■ Activity 1 ■
In the passage on the Winchester Hotchkiss rifle, translate this sentence into Spanish: "Carbines have a shorter barrel and stock, and the rear sight is marked HC for Hotchkiss Carbine."
■ Activity 2 ■
According to the passage on the Winchester Hotchkiss rifle, how many First Model Rifles did the United States Navy order?
■ Activity 3 ■
Continue the passage on the Winchester Hotchkiss rifle's military history, starting after its last sentence.

The Winchester Hotchkiss was a bolt-action repeating rifle patented by Benjamin B. Hotchkiss in 1876 and produced by the Winchester Repeating Arms Company and Springfield Armory from 1878. The Hotchkiss, like most early bolt-actions, had a single rear locking lug integral with the bolt handle, but was unique in feeding multiple rounds from a tubular buttstock magazine similar to the Spencer rifle. The .45-70 Hotchkiss was acquired in limited numbers by the US Navy as the M1879, and (in a slightly modified version) by the US Army and several state militias as the M1883, making it the first center-fire bolt-action repeater to be adopted by any major military (the distinction of first bolt-action repeating rifle to be issued in great numbers as a standard military arm was the Swiss Vetterli 1869, which utilized very large rim-fire metallic cartridges).

== United States military history ==
A joint production program was undertaken after the Winchester design passed United States Army Ordnance Department tests in 1878. Springfield Armory was to assemble rifles from Winchester actions and hardware with barrels and stocks manufactured at the armory. Sights, cleaning rods, and stock hardware were nearly identical to contemporary production for the single-shot "trapdoor" Springfield Model 1873. The Army ordered 513 Hotchkiss First Model Rifles for infantry units stationed on the western frontier including Texas and Fort Abraham Lincoln in the Dakota Territory. The first large delivery of contract material from Winchester to Springfield, in June 1879, included 498 sets of rifle parts, and two complete "pattern" arms assembled (actually converted from commercial muskets) at New Haven by Winchester using Springfield parts, in the reverse scenario. Serial numbers of the two assembled rifles were 101 (in a private collection) and 162 (in the Springfield Armory Museum). Springfield subsequently modified 501 of these rifles to First Model and Second Model Carbines for testing by cavalry units. Carbines have a shorter barrel and stock, and the rear sight is marked HC for Hotchkiss Carbine. The United States Navy ordered 1,474 First Model Rifles with 28.75 in barrels rather than the 32.25 in barrels on Army rifles.

■ Recorded information ■

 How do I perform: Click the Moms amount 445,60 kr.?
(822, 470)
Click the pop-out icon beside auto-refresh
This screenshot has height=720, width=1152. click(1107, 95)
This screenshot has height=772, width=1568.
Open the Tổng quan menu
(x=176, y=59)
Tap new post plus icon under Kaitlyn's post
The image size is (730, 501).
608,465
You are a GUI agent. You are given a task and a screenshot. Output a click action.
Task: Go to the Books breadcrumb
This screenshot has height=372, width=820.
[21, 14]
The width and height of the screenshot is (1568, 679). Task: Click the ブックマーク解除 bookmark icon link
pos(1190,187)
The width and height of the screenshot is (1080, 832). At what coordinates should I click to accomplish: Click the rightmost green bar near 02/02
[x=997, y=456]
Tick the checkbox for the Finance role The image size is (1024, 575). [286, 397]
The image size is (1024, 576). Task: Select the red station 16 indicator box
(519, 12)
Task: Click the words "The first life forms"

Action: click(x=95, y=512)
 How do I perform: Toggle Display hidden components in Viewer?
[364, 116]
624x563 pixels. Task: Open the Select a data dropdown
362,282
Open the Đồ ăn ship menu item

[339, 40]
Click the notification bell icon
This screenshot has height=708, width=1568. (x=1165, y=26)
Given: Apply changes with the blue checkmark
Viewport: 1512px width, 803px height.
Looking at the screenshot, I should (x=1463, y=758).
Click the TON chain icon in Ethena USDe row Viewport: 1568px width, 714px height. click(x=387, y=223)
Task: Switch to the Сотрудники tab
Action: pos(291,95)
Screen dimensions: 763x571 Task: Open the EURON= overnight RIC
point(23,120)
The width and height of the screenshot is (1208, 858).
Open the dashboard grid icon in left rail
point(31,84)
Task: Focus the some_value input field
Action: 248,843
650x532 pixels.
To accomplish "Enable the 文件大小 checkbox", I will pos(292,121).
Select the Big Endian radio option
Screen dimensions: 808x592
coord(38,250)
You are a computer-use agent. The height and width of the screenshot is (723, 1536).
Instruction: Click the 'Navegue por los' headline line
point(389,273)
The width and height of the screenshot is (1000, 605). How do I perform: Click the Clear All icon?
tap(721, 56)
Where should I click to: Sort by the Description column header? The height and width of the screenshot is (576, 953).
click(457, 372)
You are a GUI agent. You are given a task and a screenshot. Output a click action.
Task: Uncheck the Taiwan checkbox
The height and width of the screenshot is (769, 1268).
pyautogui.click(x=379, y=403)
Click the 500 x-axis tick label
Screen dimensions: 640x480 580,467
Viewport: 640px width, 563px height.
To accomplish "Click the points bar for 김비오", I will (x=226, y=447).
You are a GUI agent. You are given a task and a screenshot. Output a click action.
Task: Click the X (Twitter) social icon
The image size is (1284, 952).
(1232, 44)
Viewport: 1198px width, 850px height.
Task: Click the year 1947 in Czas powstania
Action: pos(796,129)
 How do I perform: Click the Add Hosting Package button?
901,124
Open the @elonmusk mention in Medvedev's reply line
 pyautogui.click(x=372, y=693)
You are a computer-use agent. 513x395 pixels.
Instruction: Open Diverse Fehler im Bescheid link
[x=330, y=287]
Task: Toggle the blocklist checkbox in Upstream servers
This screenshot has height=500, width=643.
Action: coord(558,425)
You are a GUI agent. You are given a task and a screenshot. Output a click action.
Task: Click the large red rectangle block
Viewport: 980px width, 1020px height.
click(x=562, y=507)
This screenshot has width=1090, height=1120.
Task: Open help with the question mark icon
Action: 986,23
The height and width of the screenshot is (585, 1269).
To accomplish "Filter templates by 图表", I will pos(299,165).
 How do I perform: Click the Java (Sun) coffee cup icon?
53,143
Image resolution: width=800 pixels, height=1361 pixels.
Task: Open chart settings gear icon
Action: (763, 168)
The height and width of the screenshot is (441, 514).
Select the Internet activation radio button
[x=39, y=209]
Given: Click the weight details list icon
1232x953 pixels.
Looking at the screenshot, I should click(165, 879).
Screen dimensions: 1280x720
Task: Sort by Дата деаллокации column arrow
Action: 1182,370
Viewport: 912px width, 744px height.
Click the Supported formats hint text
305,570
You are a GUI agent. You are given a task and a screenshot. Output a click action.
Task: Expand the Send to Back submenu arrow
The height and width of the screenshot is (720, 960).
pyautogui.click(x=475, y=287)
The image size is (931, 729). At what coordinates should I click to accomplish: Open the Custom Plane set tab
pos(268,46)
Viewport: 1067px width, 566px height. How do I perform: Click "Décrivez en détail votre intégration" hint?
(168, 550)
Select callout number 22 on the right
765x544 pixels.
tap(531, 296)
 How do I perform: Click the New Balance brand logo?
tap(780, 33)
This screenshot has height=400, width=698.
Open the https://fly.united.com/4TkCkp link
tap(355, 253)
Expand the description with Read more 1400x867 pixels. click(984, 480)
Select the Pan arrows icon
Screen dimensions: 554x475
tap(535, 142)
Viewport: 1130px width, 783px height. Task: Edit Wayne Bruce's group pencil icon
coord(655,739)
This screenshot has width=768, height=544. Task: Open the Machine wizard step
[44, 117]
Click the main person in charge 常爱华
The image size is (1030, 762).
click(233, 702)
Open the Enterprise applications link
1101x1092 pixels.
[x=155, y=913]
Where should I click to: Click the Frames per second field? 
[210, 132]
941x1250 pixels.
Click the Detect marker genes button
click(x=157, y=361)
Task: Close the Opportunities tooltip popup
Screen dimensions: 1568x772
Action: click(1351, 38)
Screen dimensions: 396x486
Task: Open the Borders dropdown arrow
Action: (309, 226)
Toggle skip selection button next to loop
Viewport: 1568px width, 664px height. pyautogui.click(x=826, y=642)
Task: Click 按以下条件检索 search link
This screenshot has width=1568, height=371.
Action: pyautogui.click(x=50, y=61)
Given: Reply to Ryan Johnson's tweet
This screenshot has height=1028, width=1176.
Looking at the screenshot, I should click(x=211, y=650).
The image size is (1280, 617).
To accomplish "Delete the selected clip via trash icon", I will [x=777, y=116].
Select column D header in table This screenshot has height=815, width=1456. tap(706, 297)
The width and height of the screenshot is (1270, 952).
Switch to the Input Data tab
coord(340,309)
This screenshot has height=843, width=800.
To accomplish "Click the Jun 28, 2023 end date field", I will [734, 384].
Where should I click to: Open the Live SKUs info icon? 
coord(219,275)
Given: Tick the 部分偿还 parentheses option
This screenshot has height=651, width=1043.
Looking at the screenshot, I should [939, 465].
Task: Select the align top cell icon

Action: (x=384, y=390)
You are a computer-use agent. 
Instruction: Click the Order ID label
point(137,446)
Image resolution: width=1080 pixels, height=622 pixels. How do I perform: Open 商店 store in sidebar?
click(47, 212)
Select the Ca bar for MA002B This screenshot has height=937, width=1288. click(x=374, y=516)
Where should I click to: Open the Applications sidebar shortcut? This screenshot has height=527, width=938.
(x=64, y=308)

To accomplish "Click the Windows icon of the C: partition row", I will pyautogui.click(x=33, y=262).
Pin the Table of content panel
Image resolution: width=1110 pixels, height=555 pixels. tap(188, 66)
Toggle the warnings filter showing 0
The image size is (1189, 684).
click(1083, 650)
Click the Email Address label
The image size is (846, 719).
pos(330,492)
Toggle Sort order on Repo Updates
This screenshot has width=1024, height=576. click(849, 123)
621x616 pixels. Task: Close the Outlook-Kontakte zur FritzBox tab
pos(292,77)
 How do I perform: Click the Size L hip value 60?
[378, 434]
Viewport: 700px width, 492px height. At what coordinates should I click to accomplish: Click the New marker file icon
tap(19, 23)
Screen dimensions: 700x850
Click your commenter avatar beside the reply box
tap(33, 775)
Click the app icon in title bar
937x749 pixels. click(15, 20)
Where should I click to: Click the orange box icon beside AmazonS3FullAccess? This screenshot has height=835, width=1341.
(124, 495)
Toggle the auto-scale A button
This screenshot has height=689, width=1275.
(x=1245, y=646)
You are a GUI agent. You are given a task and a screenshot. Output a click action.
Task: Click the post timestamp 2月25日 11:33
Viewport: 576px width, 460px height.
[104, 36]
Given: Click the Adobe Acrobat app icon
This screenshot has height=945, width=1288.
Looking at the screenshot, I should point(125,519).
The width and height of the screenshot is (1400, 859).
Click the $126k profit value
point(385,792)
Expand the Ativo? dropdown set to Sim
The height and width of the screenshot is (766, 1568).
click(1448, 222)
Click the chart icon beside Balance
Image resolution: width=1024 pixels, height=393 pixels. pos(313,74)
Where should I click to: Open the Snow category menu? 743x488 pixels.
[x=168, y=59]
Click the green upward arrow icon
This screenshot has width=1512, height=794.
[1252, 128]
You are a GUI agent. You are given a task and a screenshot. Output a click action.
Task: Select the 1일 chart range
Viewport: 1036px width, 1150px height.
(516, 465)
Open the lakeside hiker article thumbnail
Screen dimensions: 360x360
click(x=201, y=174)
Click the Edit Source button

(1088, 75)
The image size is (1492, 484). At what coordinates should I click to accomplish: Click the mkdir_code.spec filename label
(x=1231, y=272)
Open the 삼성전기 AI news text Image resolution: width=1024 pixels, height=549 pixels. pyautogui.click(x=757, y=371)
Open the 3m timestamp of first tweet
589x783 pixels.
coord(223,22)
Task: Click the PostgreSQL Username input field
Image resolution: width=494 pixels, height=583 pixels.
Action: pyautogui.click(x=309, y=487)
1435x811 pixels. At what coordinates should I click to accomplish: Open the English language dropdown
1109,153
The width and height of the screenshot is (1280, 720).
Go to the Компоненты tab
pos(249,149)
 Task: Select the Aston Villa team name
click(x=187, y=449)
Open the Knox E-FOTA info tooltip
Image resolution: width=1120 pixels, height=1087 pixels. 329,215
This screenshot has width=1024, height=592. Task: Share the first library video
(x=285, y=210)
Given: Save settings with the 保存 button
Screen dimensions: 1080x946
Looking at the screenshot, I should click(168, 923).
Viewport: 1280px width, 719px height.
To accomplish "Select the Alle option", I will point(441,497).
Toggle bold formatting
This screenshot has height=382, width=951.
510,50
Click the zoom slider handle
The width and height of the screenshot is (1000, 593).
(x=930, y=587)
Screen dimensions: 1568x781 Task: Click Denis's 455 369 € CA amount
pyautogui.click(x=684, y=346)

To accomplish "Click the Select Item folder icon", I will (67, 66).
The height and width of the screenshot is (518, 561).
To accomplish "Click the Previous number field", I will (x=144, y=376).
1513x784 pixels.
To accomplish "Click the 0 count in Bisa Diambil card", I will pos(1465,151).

■ Response box 1 ■
Las carabinas tienen un cañón y una culata más cortos, y el alza está marcada con HC por Hotchkiss Carbine.

■ Response box 2 ■
The United States Navy ordered 1,474 First Model Rifles.

■ Response box 3 ■
Hotchkiss First Model Rifles are identified by the circular knob safety and magazine cutoff on the right side of the stock. The knob weakened the stock and was replaced by two levers atop the receiver on Hotchkiss Second Model Rifles. The Navy purchased 999 Second Model Rifles in 1880 and 1881; and Springfield Armory converted most of the Army First Model Rifles to Second Model Carbines. A few rifles were manufactured for the Army with two piece stocks variously identified as the Model of 1883 or Third Model Hotchkiss Rifles. Army Hotchkiss rifles were withdrawn from service after the Springfield Model 1873 was judged superior to the Hotchkiss in 1883 field trials; but the Navy rifles remained in service until replaced by the M1895 Lee Navy.

== Other production ==
The Chinese Empire purchased 15,000 Winchester-Hotchkiss rifles in 1881. Many of these rifles were also used by the Boxers in the Boxer Rebellion.

Between 1881 and 1887, the Mexican army purchased enough Model 1879 Winchester Hotchkiss rifles to equip two regiments of elite cavalry and the Presidential guard; those were chambered in the .43 Spanish cartridge. In 1888 the Mexican government purchased a 100 Model 1883 Winchester Hotchkiss rifles

In the 1880s, Costa Rica purchased a small quantity of Winchester-Hotchkisss M1880 rifles and carbines chambered in 43 Spanish.

Winchester also produced a civilian sporting version of the Hotchkiss, likewise in caliber .45-70 Government, until 1899.

1884 Winchester catalog lists an option to chamber the M1883 in ".40-65 Hotchkiss" cartridge (which may or may not be .40-65 Winchester introduced in 1887), but it's not clear if this variant was ever actually produced.